What the 101 Critical Days of Summer mean to me

  • Published
  • By Lt. Col. Michael Laughton
  • 459th ARW
As a pre-teen in the late 50's, the first day of summer meant no school for an eternity. 

The schoolbooks teachers said I could keep all conveniently got lost on the way home. Summers were mostly about doing chores in the morning, followed by being chased out of the house so mom could watch her afternoon soap operas. My friends and I played in creeks and woods, collected crayfish or just sat with friends on a log over a stream to shoot water striders with BB guns. Our parents would never let us own a BB gun ... but someone always had one. There was always a scratch softball game going on in the middle of the road. A telephone pole was first base, a manhole cover was second, and the back of our neighbor's '57 Chrysler was usually third. More than once, a teammate slammed into one of the car's huge tail fins trying to beat the ball. Acceptable risk ...

The local playground had a huge set of monkey bars. Some kids lost a tooth or broke a bone falling off them, but it was an acceptable risk to us at the time. We were the generation raised and taught by World War II vets. We'd sneak peeks of shows our parents were watching, like "Gunsmoke," "The Rifleman," and "Bonanza" after bedtime. BB guns, street softball, monkey bars, and sneaking out of bed to watch westerns ... an adventurous environment with acceptable risks.

BB guns and monkey bars evolved into cars, dating, or driving with friends at night to the edge of town, where an old abandoned farmhouse stood and we dared each other to walk through it. The 60's also revolved around frequent discussions about joining the military. The military, not unlike a walk through the abandoned farmhouse, was an acceptable risk.

Nowadays, video games replace monkey bars. Paintball guns and the very cool looking safety equipment that goes with it have replaced BB guns. I have served in uniform for a few decades now, and the one thing that I continually see is an urge for people to take on what they consider "acceptable risks."

"Acceptable risk," to me, is the price you might pay for something you're about to do. If what you're about to do is dangerous but will save the world, well that's one thing. That's what medals are for. However, riding a motorcycle without a helmet, not wearing a seat belt, not wearing safety equipment, or yelling out, "Hey watch this!" just before doing something that could leave you dead or injured for no good reason is a crying shame.

The Air Force teaches us to use "Operational Risk Management" or ORM whenever we plan to do something.
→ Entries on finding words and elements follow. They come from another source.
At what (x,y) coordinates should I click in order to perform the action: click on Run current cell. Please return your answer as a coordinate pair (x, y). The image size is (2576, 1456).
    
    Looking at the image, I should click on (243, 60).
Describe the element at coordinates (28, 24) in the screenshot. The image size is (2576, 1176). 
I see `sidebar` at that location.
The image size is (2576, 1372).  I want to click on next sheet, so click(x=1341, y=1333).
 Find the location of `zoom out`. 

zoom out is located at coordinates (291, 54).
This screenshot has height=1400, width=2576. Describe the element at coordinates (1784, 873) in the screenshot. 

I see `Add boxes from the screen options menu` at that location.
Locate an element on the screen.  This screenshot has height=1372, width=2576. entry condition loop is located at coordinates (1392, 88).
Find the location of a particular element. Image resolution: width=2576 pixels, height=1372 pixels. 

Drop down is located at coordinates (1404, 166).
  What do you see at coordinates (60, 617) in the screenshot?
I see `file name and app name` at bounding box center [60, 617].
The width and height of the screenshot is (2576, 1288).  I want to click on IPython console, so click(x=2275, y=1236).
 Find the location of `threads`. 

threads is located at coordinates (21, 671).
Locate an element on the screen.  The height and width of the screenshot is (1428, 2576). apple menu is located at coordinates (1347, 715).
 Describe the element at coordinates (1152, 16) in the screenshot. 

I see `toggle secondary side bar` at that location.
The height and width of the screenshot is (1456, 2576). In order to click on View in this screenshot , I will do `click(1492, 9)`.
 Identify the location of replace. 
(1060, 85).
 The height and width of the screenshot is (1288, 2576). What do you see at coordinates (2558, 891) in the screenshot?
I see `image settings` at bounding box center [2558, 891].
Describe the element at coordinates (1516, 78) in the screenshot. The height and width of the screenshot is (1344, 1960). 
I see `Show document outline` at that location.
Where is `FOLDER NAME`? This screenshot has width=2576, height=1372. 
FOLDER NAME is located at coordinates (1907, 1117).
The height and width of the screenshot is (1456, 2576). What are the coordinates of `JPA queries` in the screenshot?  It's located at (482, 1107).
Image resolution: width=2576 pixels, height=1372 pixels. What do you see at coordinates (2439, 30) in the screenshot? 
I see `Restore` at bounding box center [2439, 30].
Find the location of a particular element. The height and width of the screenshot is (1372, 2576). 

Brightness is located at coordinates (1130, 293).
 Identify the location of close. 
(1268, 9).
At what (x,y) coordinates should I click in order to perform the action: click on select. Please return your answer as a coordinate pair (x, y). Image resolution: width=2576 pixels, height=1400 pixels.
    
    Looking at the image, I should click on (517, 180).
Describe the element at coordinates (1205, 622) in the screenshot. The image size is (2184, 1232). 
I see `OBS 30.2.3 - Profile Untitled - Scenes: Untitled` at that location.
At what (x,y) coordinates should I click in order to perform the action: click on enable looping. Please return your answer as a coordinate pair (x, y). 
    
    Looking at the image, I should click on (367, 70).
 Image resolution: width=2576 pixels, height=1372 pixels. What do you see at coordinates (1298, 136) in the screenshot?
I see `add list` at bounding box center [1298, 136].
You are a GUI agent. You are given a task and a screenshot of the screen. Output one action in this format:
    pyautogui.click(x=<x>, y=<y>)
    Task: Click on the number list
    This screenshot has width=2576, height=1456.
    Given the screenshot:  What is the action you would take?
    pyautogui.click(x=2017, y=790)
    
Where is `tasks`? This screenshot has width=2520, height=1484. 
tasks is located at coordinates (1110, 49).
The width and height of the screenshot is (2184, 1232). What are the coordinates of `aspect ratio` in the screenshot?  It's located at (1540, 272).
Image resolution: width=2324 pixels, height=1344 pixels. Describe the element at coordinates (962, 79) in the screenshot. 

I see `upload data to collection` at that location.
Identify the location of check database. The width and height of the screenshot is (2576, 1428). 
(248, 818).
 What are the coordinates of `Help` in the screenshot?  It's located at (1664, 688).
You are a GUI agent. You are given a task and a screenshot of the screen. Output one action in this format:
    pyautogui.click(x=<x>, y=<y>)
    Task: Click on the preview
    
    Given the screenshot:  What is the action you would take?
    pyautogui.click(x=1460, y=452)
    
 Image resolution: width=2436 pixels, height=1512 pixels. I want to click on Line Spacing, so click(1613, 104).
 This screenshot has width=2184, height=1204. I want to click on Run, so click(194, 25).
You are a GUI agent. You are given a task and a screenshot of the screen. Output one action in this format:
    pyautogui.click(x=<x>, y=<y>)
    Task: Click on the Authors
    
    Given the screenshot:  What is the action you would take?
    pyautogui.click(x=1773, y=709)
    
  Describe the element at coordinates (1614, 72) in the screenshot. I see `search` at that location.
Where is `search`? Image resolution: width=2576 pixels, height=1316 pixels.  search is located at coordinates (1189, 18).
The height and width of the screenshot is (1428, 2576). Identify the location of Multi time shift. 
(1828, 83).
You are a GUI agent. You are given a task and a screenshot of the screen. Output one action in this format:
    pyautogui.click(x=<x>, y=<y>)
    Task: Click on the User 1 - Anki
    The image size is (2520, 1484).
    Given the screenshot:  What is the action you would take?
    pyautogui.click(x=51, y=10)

This isn't a program designed to ruin parties, it's something to guide us in thinking ahead just a little and trying to see where our actions will lead us. While we cannot eliminate risk, we can control it and make sure the risk is work the objective. I'm sure my friends and I used a form of ORM on the creaky front porch of that old abandoned farmhouse.

Are risks necessary? As the 101 Days of Summer start with Memorial Day, it's fitting to remember 10,000 Allied servicemen lost their lives on D-Day, June 6, 1944, alone. Twenty-six thousand Marines gave the last full measure during the battle of Iwo Jima. Was some form of ORM used? I think so. Were the risks worth the objectives? Every Memorial Day, this nation stops and says "yes." We all know parents, teachers and neighbors who were veterans of those battles.

Now compare that to not wearing a motorcycle helmet and having an accident. Compare the risk versus the payoff by not wearing safety gear or using the buddy system. If the worst happens, will you have (paraphrasing Lincoln) "sacrificed your life on the altar of freedom," or (my words) were you just being a doofus?